Task details: Recast the lines of the records as a JSON list of strings, one string per line, with blank lines left out, starting with the line that contains "Screen dimensions: 597x316" and going on through the end of the records.

···

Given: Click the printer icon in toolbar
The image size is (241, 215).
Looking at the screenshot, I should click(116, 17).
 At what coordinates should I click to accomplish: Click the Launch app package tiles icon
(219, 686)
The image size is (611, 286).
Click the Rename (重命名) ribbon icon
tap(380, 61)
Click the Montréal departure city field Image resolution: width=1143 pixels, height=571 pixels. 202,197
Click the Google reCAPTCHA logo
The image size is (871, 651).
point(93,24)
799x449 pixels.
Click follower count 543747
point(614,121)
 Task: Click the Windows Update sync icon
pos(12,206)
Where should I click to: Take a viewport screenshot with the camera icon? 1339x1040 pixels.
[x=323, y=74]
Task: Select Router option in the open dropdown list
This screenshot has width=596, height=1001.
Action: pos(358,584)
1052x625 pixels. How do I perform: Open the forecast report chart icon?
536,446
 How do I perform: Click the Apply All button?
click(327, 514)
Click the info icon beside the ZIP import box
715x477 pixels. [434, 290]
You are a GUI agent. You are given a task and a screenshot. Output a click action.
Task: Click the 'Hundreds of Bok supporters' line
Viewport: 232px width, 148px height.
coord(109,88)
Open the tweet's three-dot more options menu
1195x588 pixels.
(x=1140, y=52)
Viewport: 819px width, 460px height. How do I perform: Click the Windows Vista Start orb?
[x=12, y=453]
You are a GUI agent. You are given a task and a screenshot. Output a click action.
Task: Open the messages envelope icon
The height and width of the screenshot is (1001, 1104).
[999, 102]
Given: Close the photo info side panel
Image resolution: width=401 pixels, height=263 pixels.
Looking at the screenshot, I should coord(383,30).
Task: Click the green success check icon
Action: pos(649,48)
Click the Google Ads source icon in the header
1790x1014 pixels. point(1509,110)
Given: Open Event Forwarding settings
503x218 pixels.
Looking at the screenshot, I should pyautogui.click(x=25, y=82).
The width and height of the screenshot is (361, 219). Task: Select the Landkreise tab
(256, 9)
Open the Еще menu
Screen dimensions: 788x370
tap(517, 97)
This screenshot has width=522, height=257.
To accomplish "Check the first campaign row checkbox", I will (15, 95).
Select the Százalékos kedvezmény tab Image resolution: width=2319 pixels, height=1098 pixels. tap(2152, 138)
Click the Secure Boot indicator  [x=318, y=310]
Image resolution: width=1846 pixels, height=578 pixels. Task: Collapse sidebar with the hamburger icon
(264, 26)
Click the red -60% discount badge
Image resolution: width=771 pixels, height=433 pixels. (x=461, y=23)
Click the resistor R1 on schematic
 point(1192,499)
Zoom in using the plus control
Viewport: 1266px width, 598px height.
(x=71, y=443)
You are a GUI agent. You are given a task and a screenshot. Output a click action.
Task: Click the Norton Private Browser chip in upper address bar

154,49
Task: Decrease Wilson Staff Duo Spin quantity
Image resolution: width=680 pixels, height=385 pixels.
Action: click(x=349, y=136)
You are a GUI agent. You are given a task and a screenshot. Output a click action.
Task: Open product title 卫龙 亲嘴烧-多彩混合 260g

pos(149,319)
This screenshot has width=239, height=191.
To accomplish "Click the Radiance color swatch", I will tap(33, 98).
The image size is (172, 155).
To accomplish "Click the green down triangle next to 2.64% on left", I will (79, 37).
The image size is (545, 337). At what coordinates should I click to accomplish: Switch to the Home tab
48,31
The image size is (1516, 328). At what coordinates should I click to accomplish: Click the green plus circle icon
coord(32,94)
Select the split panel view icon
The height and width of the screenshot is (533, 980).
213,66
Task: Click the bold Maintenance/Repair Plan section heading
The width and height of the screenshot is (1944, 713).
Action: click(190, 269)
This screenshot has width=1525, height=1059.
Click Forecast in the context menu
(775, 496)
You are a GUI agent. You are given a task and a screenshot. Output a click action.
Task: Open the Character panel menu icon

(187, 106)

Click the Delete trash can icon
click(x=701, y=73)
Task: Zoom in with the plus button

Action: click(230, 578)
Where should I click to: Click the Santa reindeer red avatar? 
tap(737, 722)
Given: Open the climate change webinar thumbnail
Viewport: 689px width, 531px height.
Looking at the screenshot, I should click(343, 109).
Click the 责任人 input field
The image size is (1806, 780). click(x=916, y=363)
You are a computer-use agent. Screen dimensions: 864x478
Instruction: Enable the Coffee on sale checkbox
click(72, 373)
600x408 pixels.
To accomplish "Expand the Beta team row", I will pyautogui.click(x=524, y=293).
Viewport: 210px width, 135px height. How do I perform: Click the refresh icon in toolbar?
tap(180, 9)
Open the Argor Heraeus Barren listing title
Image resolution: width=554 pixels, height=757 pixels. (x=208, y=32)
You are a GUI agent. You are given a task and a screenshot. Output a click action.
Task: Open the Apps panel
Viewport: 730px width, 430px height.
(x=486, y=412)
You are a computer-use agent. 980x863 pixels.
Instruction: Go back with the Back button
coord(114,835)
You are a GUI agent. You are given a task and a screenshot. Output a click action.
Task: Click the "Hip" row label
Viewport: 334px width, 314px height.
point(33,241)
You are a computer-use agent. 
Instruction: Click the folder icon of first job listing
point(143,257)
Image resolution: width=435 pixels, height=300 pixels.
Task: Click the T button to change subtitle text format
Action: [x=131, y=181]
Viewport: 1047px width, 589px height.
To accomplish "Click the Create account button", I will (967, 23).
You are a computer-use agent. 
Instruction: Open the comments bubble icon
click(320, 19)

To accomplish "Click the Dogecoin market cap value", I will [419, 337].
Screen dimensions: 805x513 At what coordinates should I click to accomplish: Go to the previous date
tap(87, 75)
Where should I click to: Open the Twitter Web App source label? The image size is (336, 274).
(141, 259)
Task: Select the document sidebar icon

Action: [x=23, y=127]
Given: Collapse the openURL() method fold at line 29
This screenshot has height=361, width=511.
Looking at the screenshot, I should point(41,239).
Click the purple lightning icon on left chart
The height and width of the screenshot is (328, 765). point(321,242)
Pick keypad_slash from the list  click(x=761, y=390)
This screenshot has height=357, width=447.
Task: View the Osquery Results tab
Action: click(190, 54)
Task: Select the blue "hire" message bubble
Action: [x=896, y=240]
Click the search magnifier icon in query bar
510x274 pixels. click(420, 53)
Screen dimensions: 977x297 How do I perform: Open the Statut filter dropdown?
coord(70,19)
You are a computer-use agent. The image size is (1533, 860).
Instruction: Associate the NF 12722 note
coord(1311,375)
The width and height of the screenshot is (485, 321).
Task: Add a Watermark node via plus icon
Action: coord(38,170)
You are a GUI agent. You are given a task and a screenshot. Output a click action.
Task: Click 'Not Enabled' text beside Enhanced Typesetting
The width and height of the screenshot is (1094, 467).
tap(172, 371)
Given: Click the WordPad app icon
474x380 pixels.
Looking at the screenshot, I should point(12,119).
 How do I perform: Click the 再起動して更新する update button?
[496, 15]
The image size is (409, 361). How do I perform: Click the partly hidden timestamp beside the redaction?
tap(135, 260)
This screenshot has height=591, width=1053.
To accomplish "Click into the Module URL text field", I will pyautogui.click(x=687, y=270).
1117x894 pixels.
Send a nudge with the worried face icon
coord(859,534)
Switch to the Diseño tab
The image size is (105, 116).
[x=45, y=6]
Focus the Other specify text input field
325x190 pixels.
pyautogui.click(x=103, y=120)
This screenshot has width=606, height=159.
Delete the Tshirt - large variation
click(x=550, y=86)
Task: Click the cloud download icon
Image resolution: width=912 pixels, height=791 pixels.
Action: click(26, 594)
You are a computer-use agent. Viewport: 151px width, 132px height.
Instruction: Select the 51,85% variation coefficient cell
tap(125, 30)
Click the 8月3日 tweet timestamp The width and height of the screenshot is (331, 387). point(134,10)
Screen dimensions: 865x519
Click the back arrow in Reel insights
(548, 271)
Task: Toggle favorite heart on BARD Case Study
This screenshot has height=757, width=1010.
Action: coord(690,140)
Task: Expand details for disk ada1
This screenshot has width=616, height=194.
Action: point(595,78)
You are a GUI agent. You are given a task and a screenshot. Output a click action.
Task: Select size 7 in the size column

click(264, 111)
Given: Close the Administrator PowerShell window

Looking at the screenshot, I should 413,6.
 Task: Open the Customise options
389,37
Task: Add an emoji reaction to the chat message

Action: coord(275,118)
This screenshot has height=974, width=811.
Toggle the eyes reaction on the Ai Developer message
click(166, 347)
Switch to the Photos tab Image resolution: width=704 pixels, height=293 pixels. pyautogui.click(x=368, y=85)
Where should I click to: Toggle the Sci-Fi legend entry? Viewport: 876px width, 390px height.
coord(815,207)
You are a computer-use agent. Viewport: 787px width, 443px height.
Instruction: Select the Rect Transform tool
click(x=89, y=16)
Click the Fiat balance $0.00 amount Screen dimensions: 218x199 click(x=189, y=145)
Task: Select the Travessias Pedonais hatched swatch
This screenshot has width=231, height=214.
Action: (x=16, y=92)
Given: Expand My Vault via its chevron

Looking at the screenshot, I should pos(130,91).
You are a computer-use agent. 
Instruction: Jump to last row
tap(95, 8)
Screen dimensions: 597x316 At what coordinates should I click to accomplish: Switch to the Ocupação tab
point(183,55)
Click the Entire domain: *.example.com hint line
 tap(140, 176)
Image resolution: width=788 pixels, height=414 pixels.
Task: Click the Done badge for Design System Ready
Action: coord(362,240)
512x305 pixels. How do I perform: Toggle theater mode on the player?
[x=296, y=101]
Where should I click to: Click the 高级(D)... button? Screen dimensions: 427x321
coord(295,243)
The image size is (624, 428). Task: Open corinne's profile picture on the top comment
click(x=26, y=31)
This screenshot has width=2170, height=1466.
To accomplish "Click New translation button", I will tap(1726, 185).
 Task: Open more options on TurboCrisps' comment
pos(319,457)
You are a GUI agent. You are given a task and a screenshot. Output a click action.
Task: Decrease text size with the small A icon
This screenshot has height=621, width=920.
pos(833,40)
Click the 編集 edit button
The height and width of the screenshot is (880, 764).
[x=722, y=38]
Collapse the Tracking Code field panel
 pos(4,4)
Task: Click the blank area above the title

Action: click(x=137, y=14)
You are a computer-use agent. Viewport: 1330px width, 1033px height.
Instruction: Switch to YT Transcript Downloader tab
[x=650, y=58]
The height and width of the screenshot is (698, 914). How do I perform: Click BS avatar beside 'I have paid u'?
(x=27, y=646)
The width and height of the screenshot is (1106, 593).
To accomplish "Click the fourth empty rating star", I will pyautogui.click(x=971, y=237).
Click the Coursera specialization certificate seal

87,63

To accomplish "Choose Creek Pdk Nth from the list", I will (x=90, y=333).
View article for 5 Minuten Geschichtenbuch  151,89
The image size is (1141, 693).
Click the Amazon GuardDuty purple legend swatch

···

Full answer:
[
  "Screen dimensions: 597x316 At what coordinates should I click to accomplish: Switch to the Ocupação tab",
  "point(183,55)",
  "Click the Entire domain: *.example.com hint line",
  " tap(140, 176)",
  "Image resolution: width=788 pixels, height=414 pixels.",
  "Task: Click the Done badge for Design System Ready",
  "Action: coord(362,240)",
  "512x305 pixels. How do I perform: Toggle theater mode on the player?",
  "[x=296, y=101]",
  "Where should I click to: Click the 高级(D)... button? Screen dimensions: 427x321",
  "coord(295,243)",
  "The image size is (624, 428). Task: Open corinne's profile picture on the top comment",
  "click(x=26, y=31)",
  "This screenshot has width=2170, height=1466.",
  "To accomplish \"Click New translation button\", I will tap(1726, 185).",
  " Task: Open more options on TurboCrisps' comment",
  "pos(319,457)",
  "You are a GUI agent. You are given a task and a screenshot. Output a click action.",
  "Task: Decrease text size with the small A icon",
  "This screenshot has height=621, width=920.",
  "pos(833,40)",
  "Click the 編集 edit button",
  "The height and width of the screenshot is (880, 764).",
  "[x=722, y=38]",
  "Collapse the Tracking Code field panel",
  " pos(4,4)",
  "Task: Click the blank area above the title",
  "Action: click(x=137, y=14)",
  "You are a computer-use agent. Viewport: 1330px width, 1033px height.",
  "Instruction: Switch to YT Transcript Downloader tab",
  "[x=650, y=58]",
  "The height and width of the screenshot is (698, 914). How do I perform: Click BS avatar beside 'I have paid u'?",
  "(x=27, y=646)",
  "The width and height of the screenshot is (1106, 593).",
  "To accomplish \"Click the fourth empty rating star\", I will pyautogui.click(x=971, y=237).",
  "Click the Coursera specialization certificate seal",
  "87,63",
  "To accomplish \"Choose Creek Pdk Nth from the list\", I will (x=90, y=333).",
  "View article for 5 Minuten Geschichtenbuch  151,89",
  "The image size is (1141, 693).",
  "Click the Amazon GuardDuty purple legend swatch"
]